In some interviews, participants described a sense of mistrust and skepticism toward the interests and motivations of HCV-related public-health and pharmaceutical-research officials. By association, these participants expressed significant caution and hesitancy regarding the safety of DAA treatments. Among these participants, some expressed skepticism that they might be treated as “guinea pigs” for experimental HCV treatments, which, in some cases, contributed to hesitancy to “take up” DAAs. For instance, while being prompted about DAAs by the interviewer, one woman, who was receiving HCV treatment and who opted not to disclose her sociodemographic data, described:

[DAAs] cost so much money. Now, why is it 700 dollars a pill now? This is what I was trying to find out, too: is this to cover the cost of the research before they can make the generic pills? Or, how come it costs so much money right now? [. .] Was it tested on animals? [. .] I don’t want to be a guinea pig. (Participant_52).

Nonetheless, amidst descriptions of learning about DAAs, several participants expressed excitement and interest in novel HCV treatment regimens, which, as participants further described, had often been presented to them (i.e., by peers, healthcare providers, and online resources) as more tolerable and more effective medications than Interferon-based therapies. Often, participants contrasted the perceived opportunities presented by DAA treatment regimens with their previous experiences with and perceptions of Interferon-based therapies. In doing so, participants frequently characterized negative attributes of Interferon-based therapies, including their adverse side effects, prolonged treatment durations, and relative ineffectiveness when compared to DAA treatments. For instance, one 47-year-old man, who had not yet been able to access HCV treatment, described how:

I know that there was a lot of side effects to it [Interferon-based treatments]. That’s what I heard about it. But the new one [DAAs] just kind of got me right off of it [referring to symptoms of low energy]. A lot of people are finding themselves getting treated of it [HCV], get cured of it, like, real quick. So yeah, the new one is way better than the old one, as far as from what I hear (Participant_07).

Concerns related to treatment side effects were further described by another participant who had not yet been able to access HCV treatment:

I was really scared because my friend did the [Interferon-based] treatment and he did not look the same. I thought he was going to die. [. .] That scared me, and I said I wasn’t going to do it [treatment], until now I heard about the [DAA] treatments now, that they’re a little bit… you don’t get no side effects. So, I’m really looking forward to that, kind of thing (Participant _048; 42-year-old Two-Spirit person).

In considering participants’ accounts of their histories with HCV and Interferon-based treatments, the data highlighted how the implementation of DAAs represents both a pivotal opportunity and a significant period of adjustment and uncertainty (e.g., related to treatment eligibility, side effects, access, and potential outcomes) for PWID living with HCV. Specifically, perceptions of DAA treatments and uptake of DAAs are deeply shaped by an array of experiential factors, including individual, interpersonal (e.g., peer influences), and community experiences with HCV and its treatments.

Substance use and the uptake of DAA treatments: “You don’t have to quit using now, but you can’t miss any doses once you start treatment”
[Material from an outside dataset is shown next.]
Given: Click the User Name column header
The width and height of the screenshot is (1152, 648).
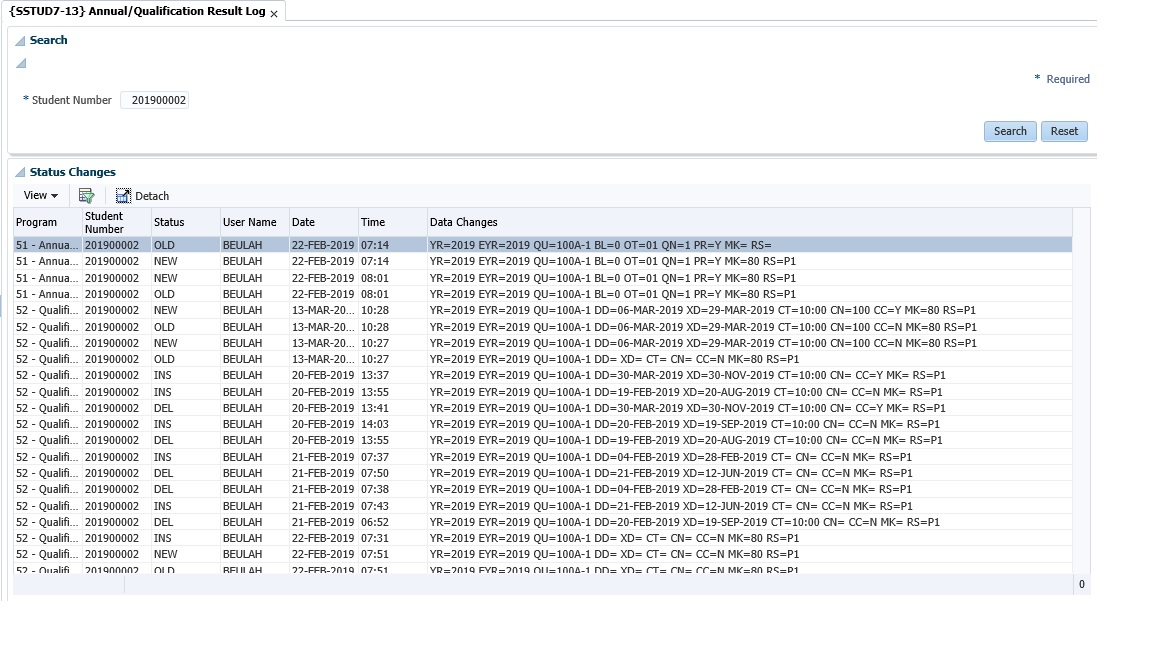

Almost all participants described the ways in which their substance use, including alcohol, and related engagement with primary care and harm reduction services could be both a potential barrier and/or facilitator to equitable DAA treatment access. For example, in recounting their experiences across both Interferon- and DAA-based treatment eras, several participants described instances in which their substance use had been – and, in some cases, continues to be – characterized by healthcare providers as a contraindication to HCV treatment eligibility, despite this not being a policy-mandated contraindication. Indeed, the majority of participants described experiences wherein their physicians had either explicitly withheld HCV treatment, or recommended that participants stop or greatly reduce their substance use prior to accessing treatment. This denial of access to HCV treatments was described by one participant:

He [the physician] just wanted me to quit drinking [before I could start treatment], that’s all. And I could see his point. Yeah, but to force me to quit drinking and then say you’ll help me, that’s not right. I was living in squalor. I was couch surfing and everything and I said I want to get my own place, and he wouldn’t help me. [. .] Then I moved to [name of another physician], and he got me right on it [DAA treatment], and then he cured me. So, big difference of doctors, isn’t it? (Participant_50; 52-year-old woman, completed HCV treatment).
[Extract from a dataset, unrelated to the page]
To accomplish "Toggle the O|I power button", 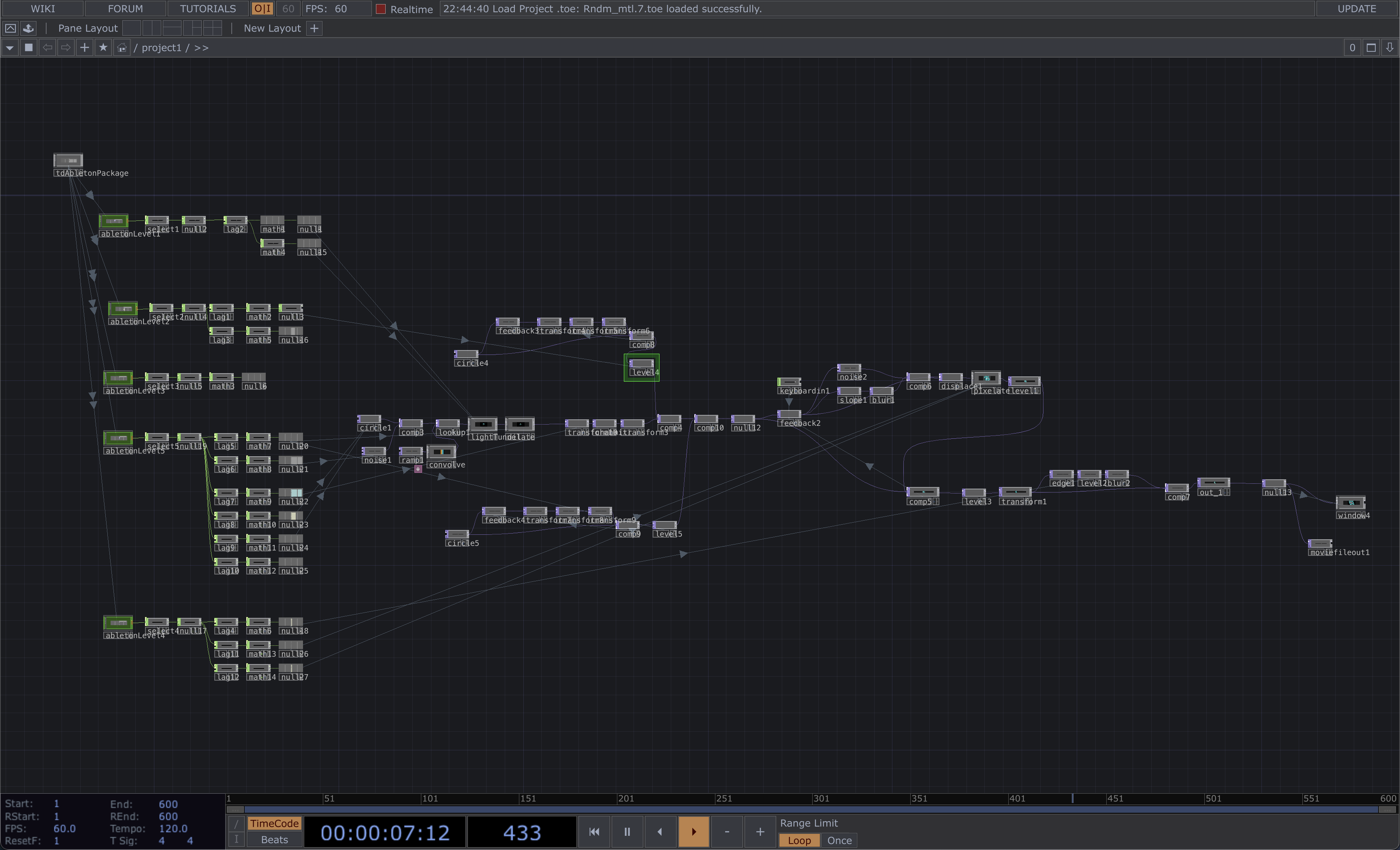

As illustrated above, several participants described how they responded to healthcare provider gatekeeping of DAAs by seeking out more person-centered, equity-oriented, and power-balanced sources of HCV care. Participants’ accounts of navigating HCV services therefore highlighted their resiliency and determination in finding service providers who did not reproduce systemic barriers to safe, nonjudgmental, and high-quality healthcare. For example, participants described how they valued healthcare providers whose approaches to HCV care were supportive and grounded in harm reduction, as opposed to abstinence-based approaches. One 47-year-old man, who had not yet been able to access HCV treatment, explained:

[When I was diagnosed with HCV, six years ago], they [the healthcare providers] told me that it is treatable, right? But you have to be willing to stop doing this and stop doing that. I’m like, “I’m not willing to stop anything.” Like, using heroin and crack and coke and all of that B.S [bullshit]. But now that I cut myself down off of everything else, and I just stick to one dope now, which is heroin, [my current physician] said, “You don’t have to quit using now. You could still take your pill while you’re doing whatever it is you’re doing. But you can’t miss any doses once you start,” right? (Participant_07).
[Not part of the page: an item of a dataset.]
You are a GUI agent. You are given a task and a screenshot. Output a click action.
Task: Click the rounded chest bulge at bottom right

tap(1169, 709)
Several participants postulated that being able to have transparent and supportive discussions about their substance use facilitated open communication and the development of individualized HCV treatment plans. Participants further described how, in collaboration with their harm reduction-oriented healthcare providers. they had planned and implemented strategies for making HCV treatment more accessible and thereby more effective. These plans frequently included the integration of DAA treatments with other substance use-related services (e.g., OAT, HIV care, outreach and in-reach harm reduction services). Here, a subset of participants described how their inclination to integrate DAAs with existing services stemmed from their concerns that they might otherwise forget to take their doses (and thereby risk making the treatments ineffective); yet, the majority described how integrating services was simply a matter of convenience. One participant described how DAAs were incorporated into her daily routine of acquiring OAT (in her case, methadone) from her pharmacist:

Well, you just give it [DAAs] to them at the pharmacy then. Mine was taken every day at the pharmacy. It’s what I asked of them [my physician], “When I go get my methadone, just give it to me with that.” (Participant_24; 54-year-old woman, completed HCV treatment).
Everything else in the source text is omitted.